Yesterday I decided to tackle a leaky faucet. I have never in my life done anything with plumbing. I have always had my dad to do things like that. He loved being Mr. Fixit. And let's be honest, I loved allowing him to be Mr. Fixit!
So, I followed directions for fixing it, went to the hardware store to get the new part that I needed, and I fixed it. I was very proud of myself! I know that my dad would have been very pleased.

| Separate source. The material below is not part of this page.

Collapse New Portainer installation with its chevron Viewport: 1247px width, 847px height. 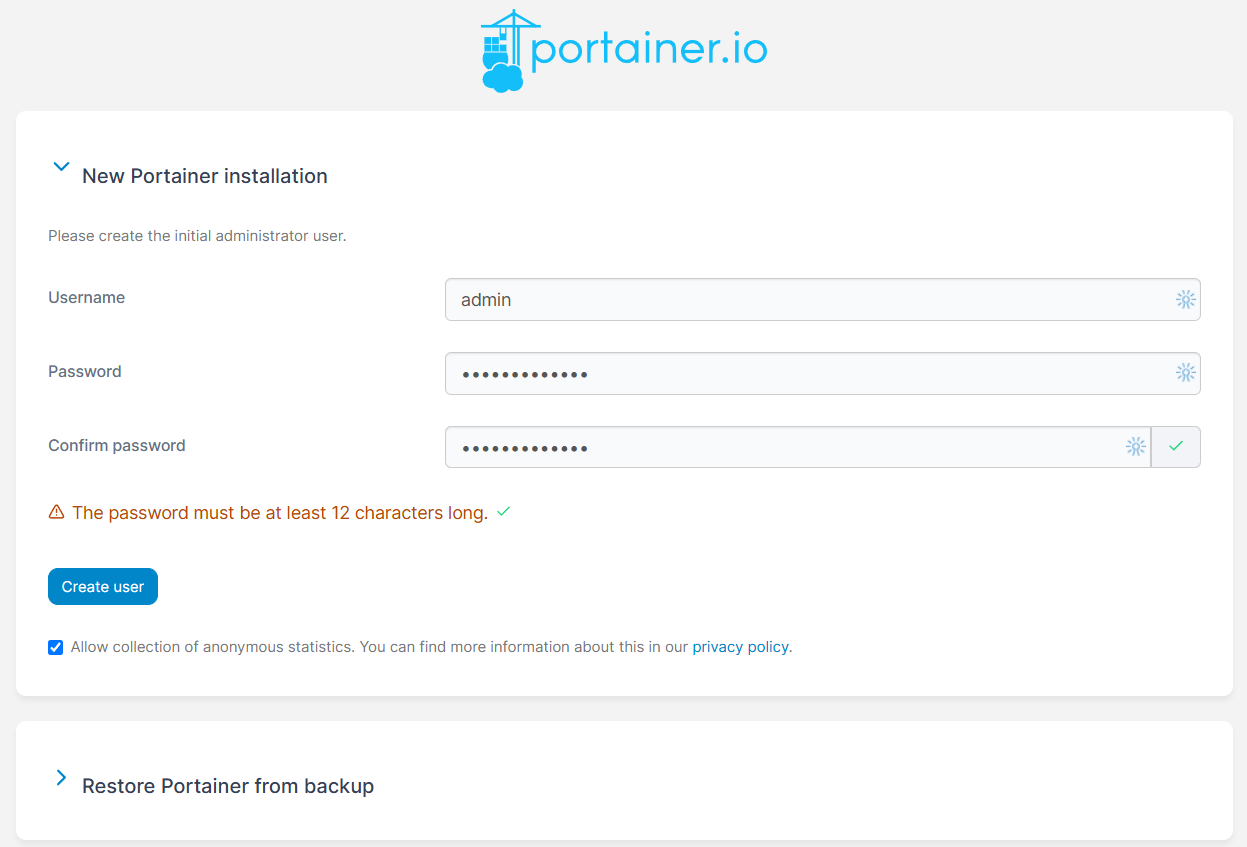[61, 167]
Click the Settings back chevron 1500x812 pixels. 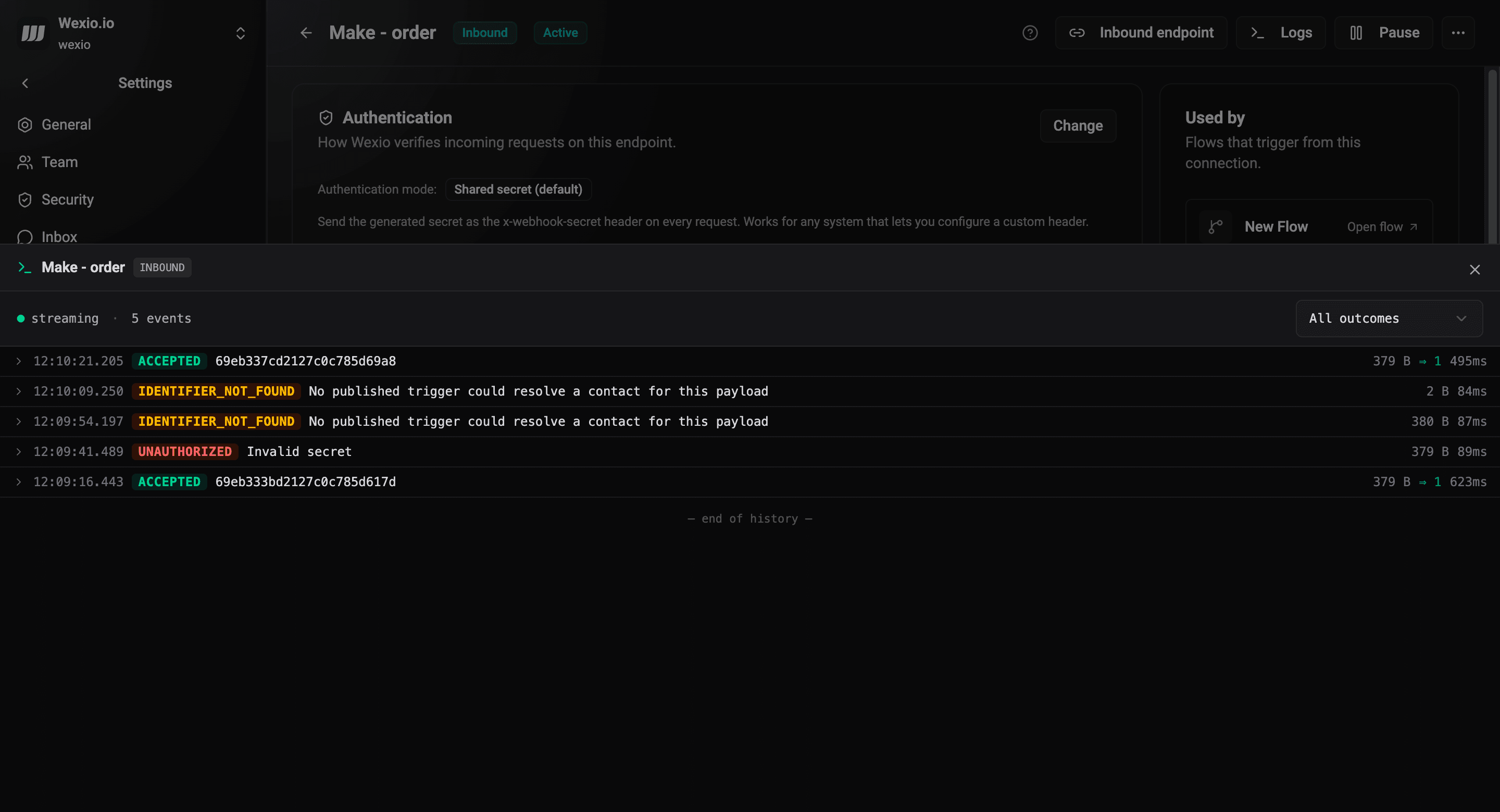25,83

I do have to wonder, though, when this grief crap will ever get over. Going to the hardware store was hard for me. My entire life, even as an infant, my father took me to the hardware store. It was his favorite place! He really believed that you should support the local Mom and Pop hardware stores. I've spent unknown hours of my life looking at the weird odds and ends in those stores, waiting on my dad. He'd stand there, staring at the item, thinking about it. He was a slow thinker. As I got older, I'd suggest something to him, or he'd ask my opinion about a purchase he was going to make for the house. He'd stand there, hand on his hip or one finger over his lips, listen to what I'd say, stare at me intently while he visualized what I said, and then say "Yeah, you're right."
So going into the hardware store was difficult. The smell hit me instantly. That smell reminds me of my dad. And his absence. But, I know he'd be bursting with pride that I did it all by myself.
I wish very much that he was here, and that I could go to the hardware store with him.